» **PROVIDED PASSAGE**
Globally, the ring-opening reaction of 1 leading to 2′ is kinetically favored compared to the direct reaction of the closed-ring form of genipin with A. Product 2′, in turn, preferentially tautomerizes to form the 2 dialdehydic open-ring species, whose carbonyls react with amine following two paths C or D which, at this point, cannot be clearly discriminated. The rate determining step of this first part is represented by the 2′ → 2 tautomerization, with an activation barrier of 19.2 kcal mol⁻¹, and the whole reaction is exothermic (about 3 kcal mol⁻¹, when considering, for instance, the process from 1 to the product of reaction path C).

3.2 A Maillard type reaction

The products obtained by reactions C and D, namely 2A and 2A′, react following a Maillard reaction-scheme.³⁰ This pathway can be decomposed in four elementary steps, as summarized in Fig. 3:

Fig. 3 Sketch of the Maillard type mechanism studied for the reaction of methylamine with genipin.

» **MATERIAL**
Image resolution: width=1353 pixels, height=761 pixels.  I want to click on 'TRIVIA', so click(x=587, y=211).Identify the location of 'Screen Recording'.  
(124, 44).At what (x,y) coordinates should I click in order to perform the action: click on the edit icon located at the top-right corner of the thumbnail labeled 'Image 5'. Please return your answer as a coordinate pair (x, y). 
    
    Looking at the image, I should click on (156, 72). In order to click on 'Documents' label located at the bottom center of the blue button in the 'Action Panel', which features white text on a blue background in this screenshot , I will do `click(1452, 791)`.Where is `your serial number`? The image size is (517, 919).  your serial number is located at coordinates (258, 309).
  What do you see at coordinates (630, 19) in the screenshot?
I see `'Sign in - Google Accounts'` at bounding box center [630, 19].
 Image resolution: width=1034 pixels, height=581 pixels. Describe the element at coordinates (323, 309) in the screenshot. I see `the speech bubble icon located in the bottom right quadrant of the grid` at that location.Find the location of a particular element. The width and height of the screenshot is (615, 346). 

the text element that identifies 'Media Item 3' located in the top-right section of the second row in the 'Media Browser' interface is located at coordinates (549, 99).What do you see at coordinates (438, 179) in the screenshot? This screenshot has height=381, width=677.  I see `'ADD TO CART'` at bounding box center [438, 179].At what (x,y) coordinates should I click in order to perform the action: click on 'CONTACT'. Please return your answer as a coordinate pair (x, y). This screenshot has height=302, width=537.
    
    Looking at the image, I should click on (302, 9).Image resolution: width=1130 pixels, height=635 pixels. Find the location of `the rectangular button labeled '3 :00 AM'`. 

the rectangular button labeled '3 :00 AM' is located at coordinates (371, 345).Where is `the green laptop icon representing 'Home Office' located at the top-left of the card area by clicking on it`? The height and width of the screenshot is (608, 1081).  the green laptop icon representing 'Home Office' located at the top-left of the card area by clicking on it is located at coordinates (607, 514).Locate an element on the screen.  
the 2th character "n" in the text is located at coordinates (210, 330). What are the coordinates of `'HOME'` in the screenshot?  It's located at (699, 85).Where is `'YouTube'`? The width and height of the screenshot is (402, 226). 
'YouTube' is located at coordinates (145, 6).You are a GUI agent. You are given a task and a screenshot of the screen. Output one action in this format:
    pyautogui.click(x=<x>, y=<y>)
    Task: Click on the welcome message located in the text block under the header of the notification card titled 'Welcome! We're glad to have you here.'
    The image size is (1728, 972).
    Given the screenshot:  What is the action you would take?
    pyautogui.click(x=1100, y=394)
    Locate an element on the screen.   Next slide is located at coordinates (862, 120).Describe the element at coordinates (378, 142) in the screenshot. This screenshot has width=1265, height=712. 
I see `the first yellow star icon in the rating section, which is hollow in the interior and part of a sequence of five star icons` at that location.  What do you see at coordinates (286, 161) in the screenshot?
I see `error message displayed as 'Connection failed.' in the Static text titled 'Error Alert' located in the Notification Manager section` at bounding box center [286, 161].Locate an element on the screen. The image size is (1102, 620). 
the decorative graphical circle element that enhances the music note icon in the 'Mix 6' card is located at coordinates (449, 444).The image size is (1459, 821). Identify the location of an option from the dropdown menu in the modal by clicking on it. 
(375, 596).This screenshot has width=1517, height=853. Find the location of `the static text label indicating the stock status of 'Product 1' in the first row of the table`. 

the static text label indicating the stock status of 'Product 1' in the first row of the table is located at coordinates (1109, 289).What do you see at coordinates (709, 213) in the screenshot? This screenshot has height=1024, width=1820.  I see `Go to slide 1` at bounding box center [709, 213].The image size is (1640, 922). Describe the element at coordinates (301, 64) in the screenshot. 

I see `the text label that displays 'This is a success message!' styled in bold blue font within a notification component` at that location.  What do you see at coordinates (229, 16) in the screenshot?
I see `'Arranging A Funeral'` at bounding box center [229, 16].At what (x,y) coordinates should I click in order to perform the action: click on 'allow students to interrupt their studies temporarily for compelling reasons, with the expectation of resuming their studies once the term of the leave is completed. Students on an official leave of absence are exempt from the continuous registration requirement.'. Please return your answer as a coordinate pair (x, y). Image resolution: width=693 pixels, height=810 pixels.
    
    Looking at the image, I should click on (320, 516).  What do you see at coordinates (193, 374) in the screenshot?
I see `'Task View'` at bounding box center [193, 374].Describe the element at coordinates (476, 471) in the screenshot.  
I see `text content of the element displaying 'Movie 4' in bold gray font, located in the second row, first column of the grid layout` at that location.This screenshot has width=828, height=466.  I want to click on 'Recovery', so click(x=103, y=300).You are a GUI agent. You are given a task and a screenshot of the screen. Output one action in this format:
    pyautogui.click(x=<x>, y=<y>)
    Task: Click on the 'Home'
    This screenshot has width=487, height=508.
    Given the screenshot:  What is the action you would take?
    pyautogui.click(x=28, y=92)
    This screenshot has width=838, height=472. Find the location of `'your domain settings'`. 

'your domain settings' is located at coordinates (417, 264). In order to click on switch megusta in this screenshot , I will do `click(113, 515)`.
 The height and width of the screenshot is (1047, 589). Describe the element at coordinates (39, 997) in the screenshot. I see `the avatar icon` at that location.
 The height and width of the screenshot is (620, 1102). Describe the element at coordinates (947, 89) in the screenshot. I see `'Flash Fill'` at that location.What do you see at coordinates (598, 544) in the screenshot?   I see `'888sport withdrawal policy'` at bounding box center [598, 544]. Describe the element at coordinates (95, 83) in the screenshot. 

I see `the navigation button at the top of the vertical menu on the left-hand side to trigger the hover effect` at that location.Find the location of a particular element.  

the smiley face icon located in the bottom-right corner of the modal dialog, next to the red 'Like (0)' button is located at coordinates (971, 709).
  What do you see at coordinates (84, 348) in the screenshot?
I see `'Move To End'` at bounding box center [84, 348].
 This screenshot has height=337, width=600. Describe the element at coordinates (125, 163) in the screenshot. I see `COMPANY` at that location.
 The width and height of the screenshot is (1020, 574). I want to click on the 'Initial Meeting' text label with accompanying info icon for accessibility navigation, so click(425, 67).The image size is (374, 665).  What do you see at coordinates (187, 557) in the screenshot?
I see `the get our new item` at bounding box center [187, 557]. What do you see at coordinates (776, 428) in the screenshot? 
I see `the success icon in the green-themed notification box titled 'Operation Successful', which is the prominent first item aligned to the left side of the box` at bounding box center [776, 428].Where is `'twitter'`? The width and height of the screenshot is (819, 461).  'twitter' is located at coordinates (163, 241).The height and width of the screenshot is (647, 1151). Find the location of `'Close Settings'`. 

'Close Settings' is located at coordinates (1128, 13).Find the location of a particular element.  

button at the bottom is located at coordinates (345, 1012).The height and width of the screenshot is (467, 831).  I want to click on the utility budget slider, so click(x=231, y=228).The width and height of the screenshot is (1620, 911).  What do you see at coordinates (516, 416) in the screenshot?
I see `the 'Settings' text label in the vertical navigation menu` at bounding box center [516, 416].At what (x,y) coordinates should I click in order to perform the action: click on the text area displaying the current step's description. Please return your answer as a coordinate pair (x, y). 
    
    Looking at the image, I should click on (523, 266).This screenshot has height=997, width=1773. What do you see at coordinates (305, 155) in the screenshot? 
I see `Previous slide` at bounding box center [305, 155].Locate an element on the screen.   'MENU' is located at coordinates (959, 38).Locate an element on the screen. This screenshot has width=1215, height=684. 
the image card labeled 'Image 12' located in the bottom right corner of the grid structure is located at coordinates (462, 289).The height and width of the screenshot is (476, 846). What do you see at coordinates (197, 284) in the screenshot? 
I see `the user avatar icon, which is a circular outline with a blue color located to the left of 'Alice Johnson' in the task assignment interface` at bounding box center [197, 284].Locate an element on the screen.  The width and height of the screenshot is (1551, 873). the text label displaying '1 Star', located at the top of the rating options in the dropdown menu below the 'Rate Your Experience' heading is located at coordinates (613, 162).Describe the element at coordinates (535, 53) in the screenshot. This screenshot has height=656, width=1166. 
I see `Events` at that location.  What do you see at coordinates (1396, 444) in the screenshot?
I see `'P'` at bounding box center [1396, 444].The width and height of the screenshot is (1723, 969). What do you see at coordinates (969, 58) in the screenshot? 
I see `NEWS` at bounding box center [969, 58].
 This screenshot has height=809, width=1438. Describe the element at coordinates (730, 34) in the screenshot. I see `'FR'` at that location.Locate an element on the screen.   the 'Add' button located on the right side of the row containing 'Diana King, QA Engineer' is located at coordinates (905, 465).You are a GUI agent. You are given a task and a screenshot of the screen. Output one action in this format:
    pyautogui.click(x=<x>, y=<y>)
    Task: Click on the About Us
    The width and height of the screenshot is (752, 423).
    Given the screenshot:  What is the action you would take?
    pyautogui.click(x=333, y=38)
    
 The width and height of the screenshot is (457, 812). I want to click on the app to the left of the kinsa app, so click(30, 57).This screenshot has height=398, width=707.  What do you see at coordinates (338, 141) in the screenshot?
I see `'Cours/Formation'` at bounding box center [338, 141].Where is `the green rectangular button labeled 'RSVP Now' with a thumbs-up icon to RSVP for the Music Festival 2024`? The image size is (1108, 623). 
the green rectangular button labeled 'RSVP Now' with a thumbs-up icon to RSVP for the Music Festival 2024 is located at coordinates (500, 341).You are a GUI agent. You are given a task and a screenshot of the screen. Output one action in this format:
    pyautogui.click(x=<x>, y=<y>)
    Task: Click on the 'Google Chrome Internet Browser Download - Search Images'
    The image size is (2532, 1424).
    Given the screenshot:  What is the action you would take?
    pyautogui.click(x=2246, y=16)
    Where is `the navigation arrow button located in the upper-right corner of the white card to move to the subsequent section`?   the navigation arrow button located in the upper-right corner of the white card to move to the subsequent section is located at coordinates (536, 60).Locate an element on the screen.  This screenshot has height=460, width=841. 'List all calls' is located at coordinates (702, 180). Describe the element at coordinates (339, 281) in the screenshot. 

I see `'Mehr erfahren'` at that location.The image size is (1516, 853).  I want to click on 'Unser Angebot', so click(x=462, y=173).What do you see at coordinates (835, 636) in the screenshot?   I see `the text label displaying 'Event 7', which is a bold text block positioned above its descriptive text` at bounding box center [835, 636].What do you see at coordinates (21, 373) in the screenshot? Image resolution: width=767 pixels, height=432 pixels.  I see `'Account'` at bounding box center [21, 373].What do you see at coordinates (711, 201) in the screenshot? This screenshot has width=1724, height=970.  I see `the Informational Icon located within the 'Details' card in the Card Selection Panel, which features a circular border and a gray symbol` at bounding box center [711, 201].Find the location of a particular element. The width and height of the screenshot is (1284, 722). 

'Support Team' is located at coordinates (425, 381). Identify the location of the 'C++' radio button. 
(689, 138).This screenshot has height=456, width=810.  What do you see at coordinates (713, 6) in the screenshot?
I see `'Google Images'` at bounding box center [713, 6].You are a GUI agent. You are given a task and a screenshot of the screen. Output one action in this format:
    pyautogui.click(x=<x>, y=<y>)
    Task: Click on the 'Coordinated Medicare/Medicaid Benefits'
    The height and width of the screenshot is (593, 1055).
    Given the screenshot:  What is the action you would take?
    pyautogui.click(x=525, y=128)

» **TASK PROMPT**
Please update everything in the genipin passage from "The products obtained" down to "methylamine with genipin." so that "methylamine" reads "ethylamine", and give that stretch back in full.

» **FINAL ANSWER**
The products obtained by reactions C and D, namely 2A and 2A′, react following a Maillard reaction-scheme.³⁰ This pathway can be decomposed in four elementary steps, as summarized in Fig. 3:

Fig. 3 Sketch of the Maillard type mechanism studied for the reaction of ethylamine with genipin.